The Tax Injunction Act, 28 U.S.C. § 1341, states "[t]he district courts shall not enjoin, suspend or restrain the assessment, levy or collection of any tax under State law where a plain, speedy and efficient remedy may be had in the courts of such State." The Tax Injunction Act is a "vehicle to limit drastically federal district court jurisdiction to interfere with so important a [state] concern as the collection of taxes." In re Eveleth Mines, L.L.C., 318 B.R. 682, 690 (B.A.P. 8th Cir. 2004). Once triggered, "the federal court may only exercise its jurisdiction if it finds that a plain, speedy and efficient remedy cannot be had in the state court." Id. (citations omitted). This case cites a Ninth Circuit Court of Appeals case stating "the general dictates of the [Tax Injunction] Act do not defeat the specific powers Congress has bestowed on the federal courts under the Bankruptcy Code." Id. (citations omitted). Ultimately, what was sought in this case would have resulted in the court ordering the state to restrain how it collected and assessed certain taxes from an entity, and in order for the court to do so, the movant would have to prove the taxing procedure was not plain, speedy, and efficient. Id. at 692.

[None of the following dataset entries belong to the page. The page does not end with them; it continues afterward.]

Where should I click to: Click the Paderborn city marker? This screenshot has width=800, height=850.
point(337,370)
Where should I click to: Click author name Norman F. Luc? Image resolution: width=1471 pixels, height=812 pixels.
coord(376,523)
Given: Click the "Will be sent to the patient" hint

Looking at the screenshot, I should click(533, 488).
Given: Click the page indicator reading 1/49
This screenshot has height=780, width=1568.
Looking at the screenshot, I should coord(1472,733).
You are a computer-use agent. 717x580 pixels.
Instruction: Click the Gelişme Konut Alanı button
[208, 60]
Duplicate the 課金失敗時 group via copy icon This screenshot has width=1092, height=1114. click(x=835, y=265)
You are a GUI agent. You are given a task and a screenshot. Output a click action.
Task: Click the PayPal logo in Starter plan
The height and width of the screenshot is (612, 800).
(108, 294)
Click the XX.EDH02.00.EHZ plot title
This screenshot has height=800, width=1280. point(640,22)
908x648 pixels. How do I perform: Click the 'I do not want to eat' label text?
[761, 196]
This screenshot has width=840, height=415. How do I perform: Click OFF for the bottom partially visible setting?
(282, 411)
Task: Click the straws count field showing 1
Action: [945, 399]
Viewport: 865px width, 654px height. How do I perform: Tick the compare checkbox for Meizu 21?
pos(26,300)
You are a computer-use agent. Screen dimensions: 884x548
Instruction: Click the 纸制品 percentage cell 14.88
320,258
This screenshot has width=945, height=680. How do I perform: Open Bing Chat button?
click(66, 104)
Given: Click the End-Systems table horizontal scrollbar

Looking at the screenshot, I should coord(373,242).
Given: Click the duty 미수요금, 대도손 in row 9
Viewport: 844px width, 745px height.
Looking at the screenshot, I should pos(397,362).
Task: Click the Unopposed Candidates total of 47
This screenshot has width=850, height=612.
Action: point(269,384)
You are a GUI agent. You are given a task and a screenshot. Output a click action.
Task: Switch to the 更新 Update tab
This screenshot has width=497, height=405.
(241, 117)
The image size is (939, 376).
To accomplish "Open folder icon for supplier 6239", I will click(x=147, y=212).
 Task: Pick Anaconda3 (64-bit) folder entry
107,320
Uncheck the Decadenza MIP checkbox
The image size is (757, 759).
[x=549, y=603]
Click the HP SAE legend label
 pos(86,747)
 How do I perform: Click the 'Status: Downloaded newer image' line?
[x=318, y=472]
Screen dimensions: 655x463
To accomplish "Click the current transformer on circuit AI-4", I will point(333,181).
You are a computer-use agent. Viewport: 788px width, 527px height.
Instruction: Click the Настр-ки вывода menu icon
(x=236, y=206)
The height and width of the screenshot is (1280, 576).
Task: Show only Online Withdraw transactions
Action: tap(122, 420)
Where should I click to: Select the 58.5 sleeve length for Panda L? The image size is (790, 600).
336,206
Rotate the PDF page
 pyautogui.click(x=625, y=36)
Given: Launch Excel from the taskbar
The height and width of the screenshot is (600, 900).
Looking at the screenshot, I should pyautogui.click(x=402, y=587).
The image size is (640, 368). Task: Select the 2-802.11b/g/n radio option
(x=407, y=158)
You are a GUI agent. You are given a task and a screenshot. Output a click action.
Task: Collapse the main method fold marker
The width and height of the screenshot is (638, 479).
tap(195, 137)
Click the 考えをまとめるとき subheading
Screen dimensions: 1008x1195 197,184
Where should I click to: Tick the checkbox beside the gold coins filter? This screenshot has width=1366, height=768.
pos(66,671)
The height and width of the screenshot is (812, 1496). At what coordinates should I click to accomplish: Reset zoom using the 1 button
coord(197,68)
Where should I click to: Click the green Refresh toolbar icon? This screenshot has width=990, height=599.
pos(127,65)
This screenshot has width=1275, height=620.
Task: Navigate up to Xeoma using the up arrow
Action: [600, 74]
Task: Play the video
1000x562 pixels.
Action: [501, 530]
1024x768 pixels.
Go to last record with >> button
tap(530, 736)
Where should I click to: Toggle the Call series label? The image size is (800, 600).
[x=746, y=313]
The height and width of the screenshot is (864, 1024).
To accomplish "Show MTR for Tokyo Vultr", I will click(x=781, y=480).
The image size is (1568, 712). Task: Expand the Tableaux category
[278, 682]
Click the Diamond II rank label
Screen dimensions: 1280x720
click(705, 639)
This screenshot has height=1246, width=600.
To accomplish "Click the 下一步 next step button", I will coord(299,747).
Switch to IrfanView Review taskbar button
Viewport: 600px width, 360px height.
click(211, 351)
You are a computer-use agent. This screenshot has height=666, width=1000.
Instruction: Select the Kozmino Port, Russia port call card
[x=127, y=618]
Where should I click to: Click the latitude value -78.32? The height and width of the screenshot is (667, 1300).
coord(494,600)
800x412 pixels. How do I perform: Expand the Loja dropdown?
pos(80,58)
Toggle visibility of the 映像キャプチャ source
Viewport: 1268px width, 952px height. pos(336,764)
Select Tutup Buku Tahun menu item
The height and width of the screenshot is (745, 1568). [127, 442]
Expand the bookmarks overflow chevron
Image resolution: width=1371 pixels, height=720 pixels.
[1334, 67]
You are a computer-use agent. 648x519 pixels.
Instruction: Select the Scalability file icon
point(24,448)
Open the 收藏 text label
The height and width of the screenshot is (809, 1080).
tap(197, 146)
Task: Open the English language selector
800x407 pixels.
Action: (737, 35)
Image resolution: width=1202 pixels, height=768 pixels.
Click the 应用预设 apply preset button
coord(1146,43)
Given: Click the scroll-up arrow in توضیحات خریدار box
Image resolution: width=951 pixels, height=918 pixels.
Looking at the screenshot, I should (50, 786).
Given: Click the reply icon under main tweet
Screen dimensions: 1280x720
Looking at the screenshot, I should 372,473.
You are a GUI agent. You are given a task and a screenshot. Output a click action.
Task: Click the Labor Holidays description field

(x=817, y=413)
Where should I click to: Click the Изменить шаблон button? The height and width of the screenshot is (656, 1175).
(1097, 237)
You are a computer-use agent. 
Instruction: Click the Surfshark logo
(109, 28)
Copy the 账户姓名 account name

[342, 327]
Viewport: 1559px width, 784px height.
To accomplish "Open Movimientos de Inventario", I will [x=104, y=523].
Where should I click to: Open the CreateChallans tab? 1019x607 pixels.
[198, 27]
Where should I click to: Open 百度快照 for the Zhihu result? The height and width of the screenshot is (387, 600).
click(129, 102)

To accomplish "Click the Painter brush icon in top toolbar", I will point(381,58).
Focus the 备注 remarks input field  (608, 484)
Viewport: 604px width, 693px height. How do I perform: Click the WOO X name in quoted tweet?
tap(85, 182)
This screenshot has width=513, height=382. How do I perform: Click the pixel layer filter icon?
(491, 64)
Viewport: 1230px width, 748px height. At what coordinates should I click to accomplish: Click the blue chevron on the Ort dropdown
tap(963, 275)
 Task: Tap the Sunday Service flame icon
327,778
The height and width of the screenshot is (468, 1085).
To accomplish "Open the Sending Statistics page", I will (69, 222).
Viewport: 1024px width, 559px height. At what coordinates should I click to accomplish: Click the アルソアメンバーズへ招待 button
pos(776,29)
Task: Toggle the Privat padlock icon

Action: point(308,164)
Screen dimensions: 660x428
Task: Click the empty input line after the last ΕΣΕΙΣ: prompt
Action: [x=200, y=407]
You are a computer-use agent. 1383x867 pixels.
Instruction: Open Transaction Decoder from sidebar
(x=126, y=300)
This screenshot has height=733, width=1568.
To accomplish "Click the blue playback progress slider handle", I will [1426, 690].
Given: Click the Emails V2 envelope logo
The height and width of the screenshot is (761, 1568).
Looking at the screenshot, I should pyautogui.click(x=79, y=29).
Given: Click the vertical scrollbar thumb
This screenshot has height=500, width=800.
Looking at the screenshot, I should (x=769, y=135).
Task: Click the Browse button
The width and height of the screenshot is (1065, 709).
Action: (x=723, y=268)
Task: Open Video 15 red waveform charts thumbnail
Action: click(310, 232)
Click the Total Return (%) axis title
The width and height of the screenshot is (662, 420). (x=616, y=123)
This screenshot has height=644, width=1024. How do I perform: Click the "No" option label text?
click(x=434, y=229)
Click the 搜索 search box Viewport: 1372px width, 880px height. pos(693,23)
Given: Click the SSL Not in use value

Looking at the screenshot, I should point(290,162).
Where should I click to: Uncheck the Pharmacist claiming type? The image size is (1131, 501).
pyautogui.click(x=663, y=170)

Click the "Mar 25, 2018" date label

In this case, any relief the Debtors may be afforded will be obtained through § 505, a power Congress specifically granted to the bankruptcy courts. Making such a determination would not enjoin, suspend, or restrain the levy or collection of taxes by the DF&A, and therefore, such a determination does not violate the Tax Injunction Act.

In seeking injunction, suspension, or restriction, the burden of proof would be on the Debtors to show state procedure is not plain, speedy, or efficient. See In re Eveleth Mines, L.L.C., 318 B.R. 682, 690 (B.A.P. 8th Cir. 2004).

2. Section 505 Compliance

The bankruptcy code allows the court to determine the right of the estate to a tax refund only when either 120 days have passed since the trustee has properly requested a refund from the government, or a determination by the respective government unit of a refund request has occurred. 11 U.S.C. § 505(a)(2)(B).

Neither party raised the Chapter 13 Trustee's failure to file for a refund.

The Eighth Circuit Court of Appeals contemplated the issue of subject matter jurisdiction over a debtor's objection to an IRS claim in U.S. v. Kearns, 177 F.3d 706 (1999). In Kearns, the court addressed a debtor's claim for an offset due to deductions he thought he was entitled to receive but had not been calculated into the claim. 177 F.3d at 708. The IRS argued that the debtor had failed to file for a refund in the proper year, and was barred by the statute of limitations from seeking a refund; the IRS also argued that the debtor's failure to timely file for a refund divested the court of subject matter jurisdiction pursuant to § 505(a)(2). The court held that

[w]hen the claims of the IRS and the debtor involve the same tax liabilities, it is 'without purpose and irrational' to deny jurisdiction over refunds absent a formal request by the debtor, (citation omitted), it would be doubly so to apply a statutory bar to the debtor's claim for determination of tax liability.
Id. at 711. Furthermore, the court stated that administrative remedies will continue to protect the IRS from having to expend resources in litigation, but when the IRS had already filed a proof of claim it had "already committed itself to expending resources to resolve the taxpayer's liability for a particular year." Id.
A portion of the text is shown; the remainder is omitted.